Re: Eureka spring

Neville Michie

Somewhere in the past I recall reading of a Eureka that had lead washers
under its screws. That clock had been messed about, but it is a hint as
to how you could improve the situation without having to harm any existing
Neville Michie

On 31 Dec 2020, at 07:29, Odell, Edward via <> wrote:

I was just about to reply something similar

No one really seems to know the significance of the differently sized weights but they are probably not designed to be adjustments, the inventor said the clock would run upside down so the idea this is some kind of pendulum isn’t correct. That said I have had one with an unbalanced wheel running reasonably for many years, but the amplitude improved when correctly balanced.


From: <> On Behalf Of Ralph via
Sent: 30 December 2020 20:26
Subject: Re: [synchronomeelectricclock] Eureka spring

The screws should be screwed down fully as original. They must not be moved around, unless someone has moved them in the past and you are trying to correct it.. They are different weights. If you remove them, you will see they are undercut and vary in the amount. I look at the balance as a unique style of compound pendulum.


Philip Green wrote:

Thank you Peter and Edward,

The spring has 12 1/2 turns and I have got it to its fullest extent so I will try undoing the screws and see what effect that has.

Thank you



On Wed, Dec 30, 2020 at 6:49 PM Odell, Edward via <> wrote:


According to the Shenton book the 40 tooth wheel type has a longer spring, the standard spring for the 45 tooth wheel should be 12 ¼ turns so check and see if wrong one fitted, but I don’t know the spring dimensions for the early beat rate clock

Eddy Odell

From: <> On Behalf Of Peter Torry via
Sent: 30 December 2020 18:41
Subject: Re: [synchronomeelectricclock] Eureka spring

Hello Phil,

I am not aware of different sprigs being use but no doubt someone will correct me.
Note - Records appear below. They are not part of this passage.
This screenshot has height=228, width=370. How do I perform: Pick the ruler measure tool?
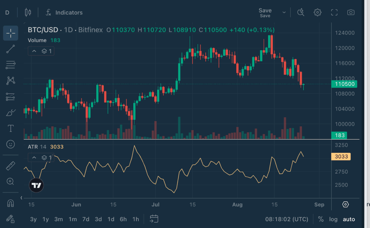(x=11, y=166)
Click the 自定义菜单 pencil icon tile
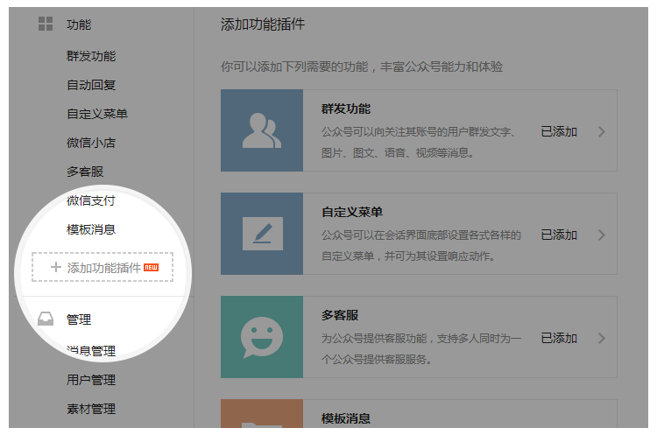Image resolution: width=657 pixels, height=435 pixels. pyautogui.click(x=262, y=234)

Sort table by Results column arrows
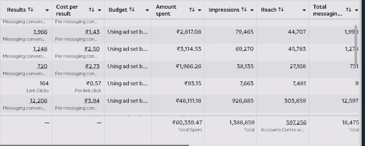[31, 10]
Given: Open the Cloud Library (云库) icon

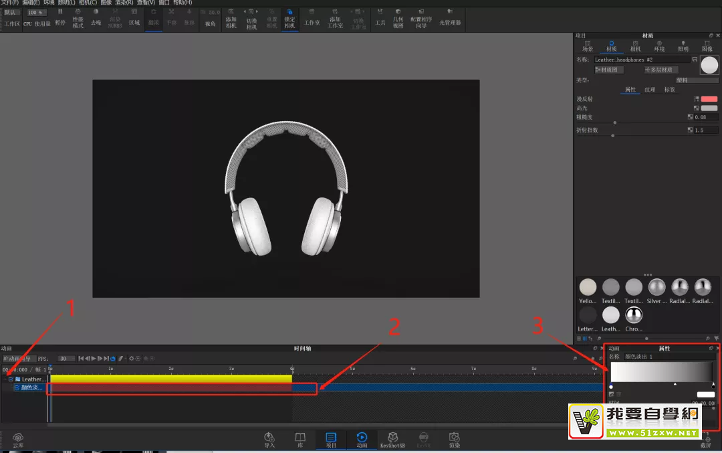Looking at the screenshot, I should pos(18,439).
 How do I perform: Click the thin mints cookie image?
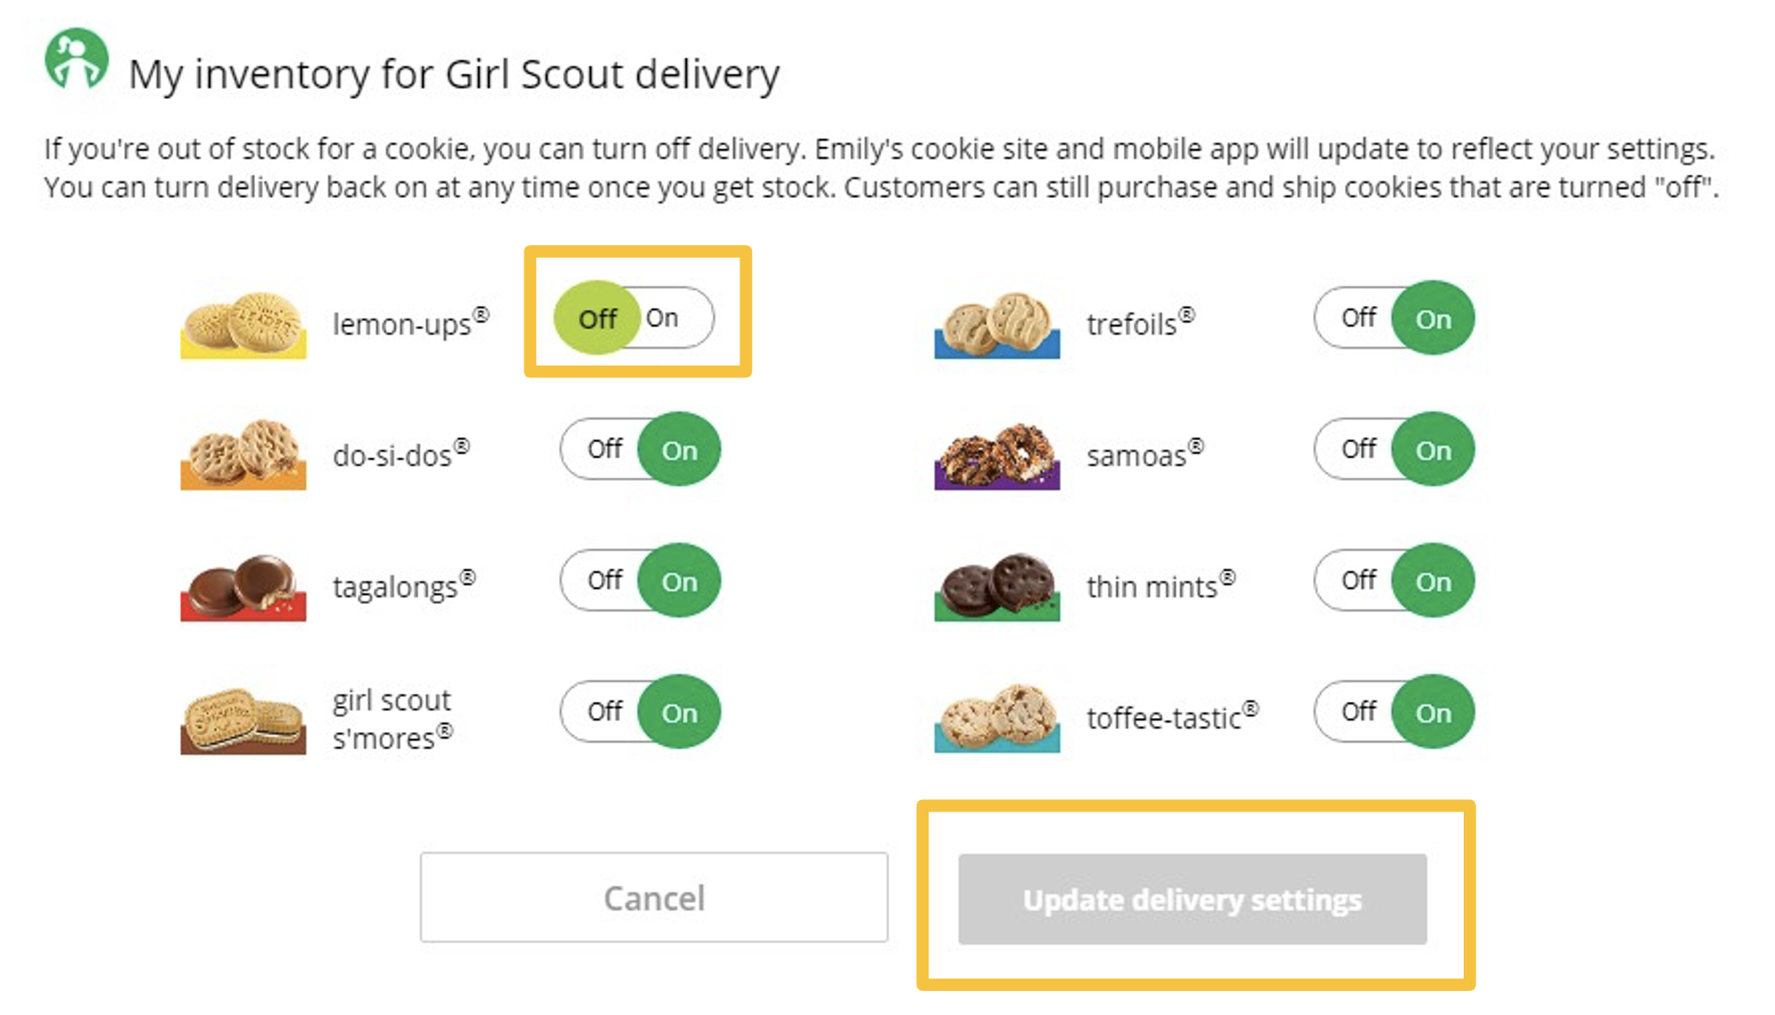(995, 582)
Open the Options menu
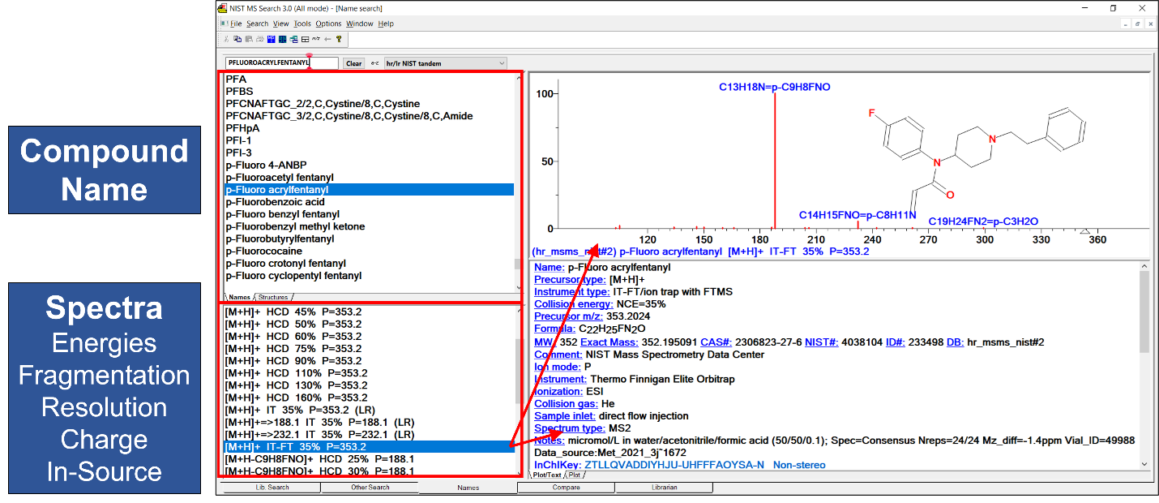 pyautogui.click(x=328, y=24)
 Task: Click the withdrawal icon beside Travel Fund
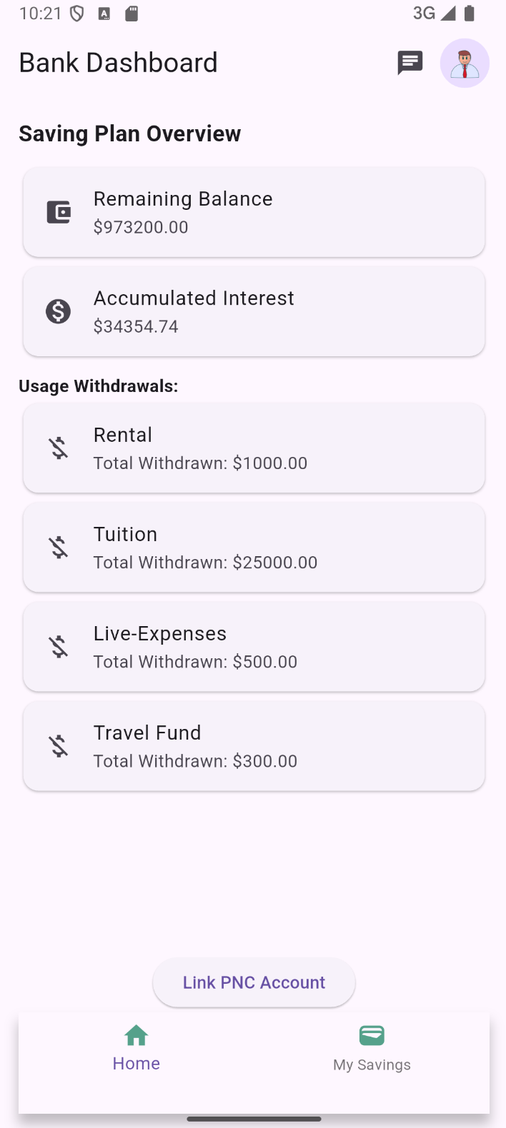tap(58, 745)
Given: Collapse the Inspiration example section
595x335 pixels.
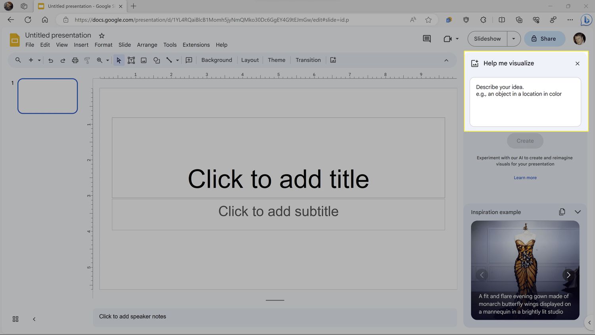Looking at the screenshot, I should [x=578, y=212].
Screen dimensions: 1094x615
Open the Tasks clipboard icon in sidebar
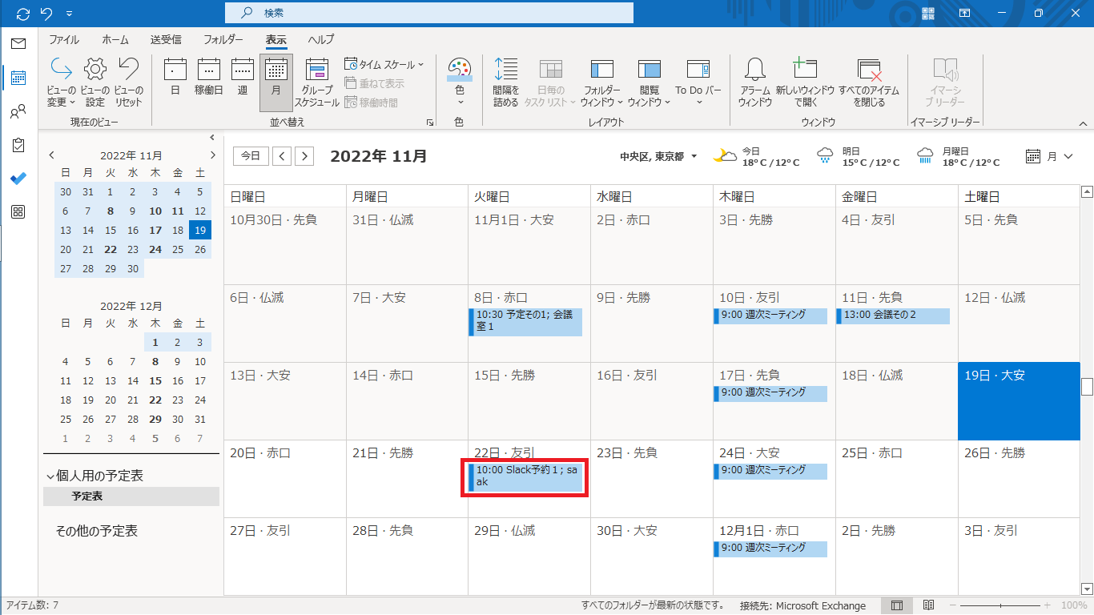click(x=18, y=145)
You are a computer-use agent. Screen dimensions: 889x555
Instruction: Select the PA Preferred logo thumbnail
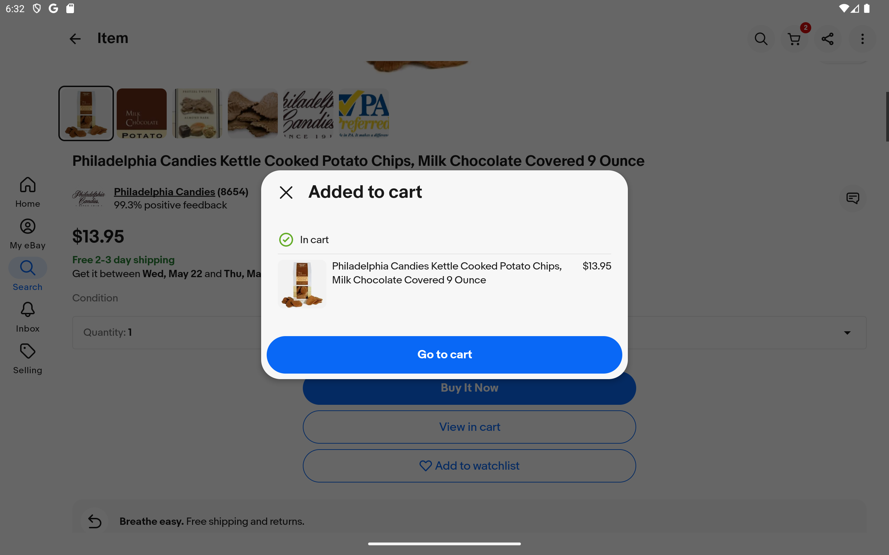[x=364, y=113]
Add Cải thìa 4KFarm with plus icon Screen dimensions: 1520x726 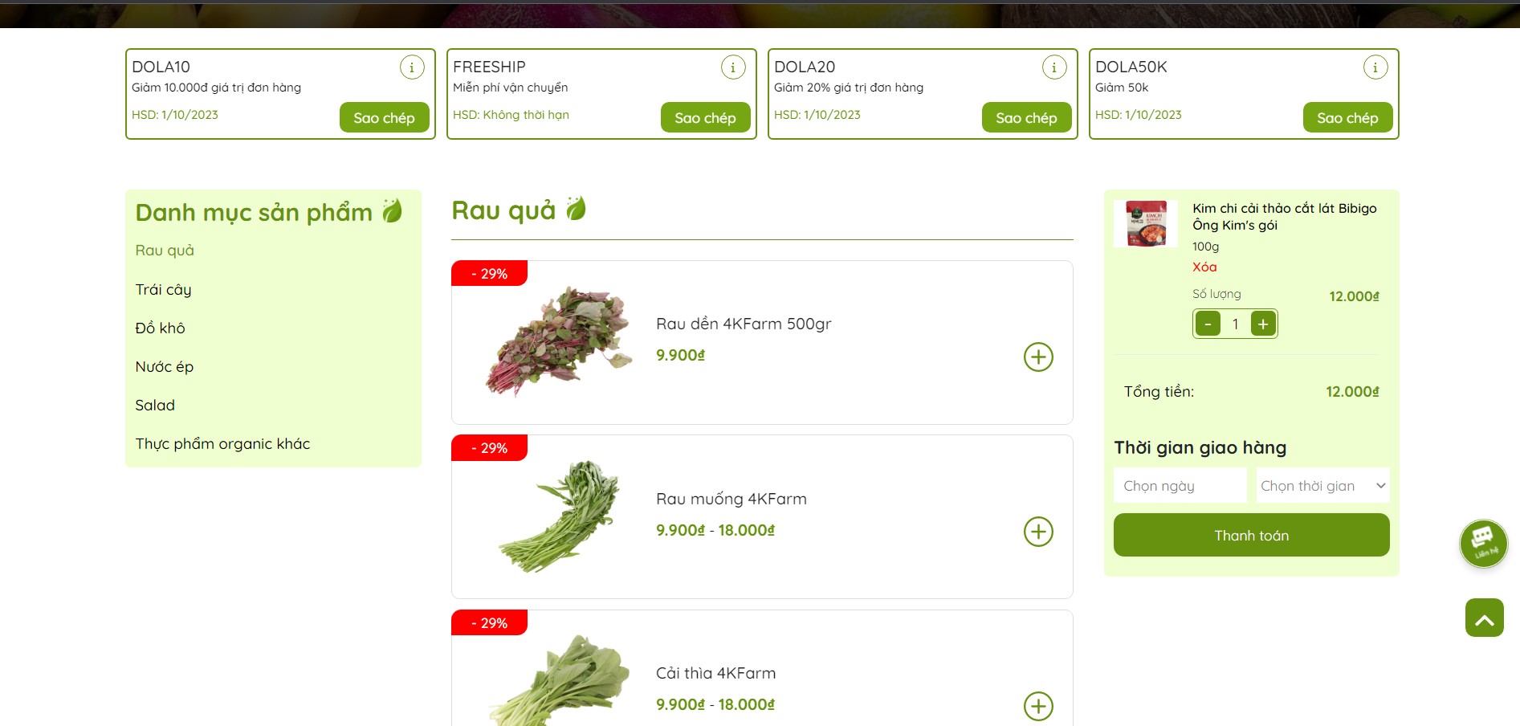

The timing is affected by the weight and position of the screws around the periphery of the wheel and their adjustment will affect the timing and amplitude. If you thing of the wheel not as a poised balance wheel but as a rotary pendulum it may put a different light on the situation.

I do have some notes somewhere and I will look them out and copy them to you.

Kind regards


On 30/12/2020 16:44, Philip Green wrote:

I have at last got myself an Eureka clock (No not a Christmas present!) and am having trouble with the balance spring. The timed rate of the spring and balance is 1.45 sec approx. which ties in with the clock gaining 50 min in 24 hours. The count wheel is 40 teeth. So I am looking for a rate of 1.5 sec. Were there different springs for the two different count wheels or should I be looking somewhere else to adjust for the timing?

My other problem with the clock is the base which has a fair amount of battery acid corrosion. Is there an easier way of removing it other than scraping it?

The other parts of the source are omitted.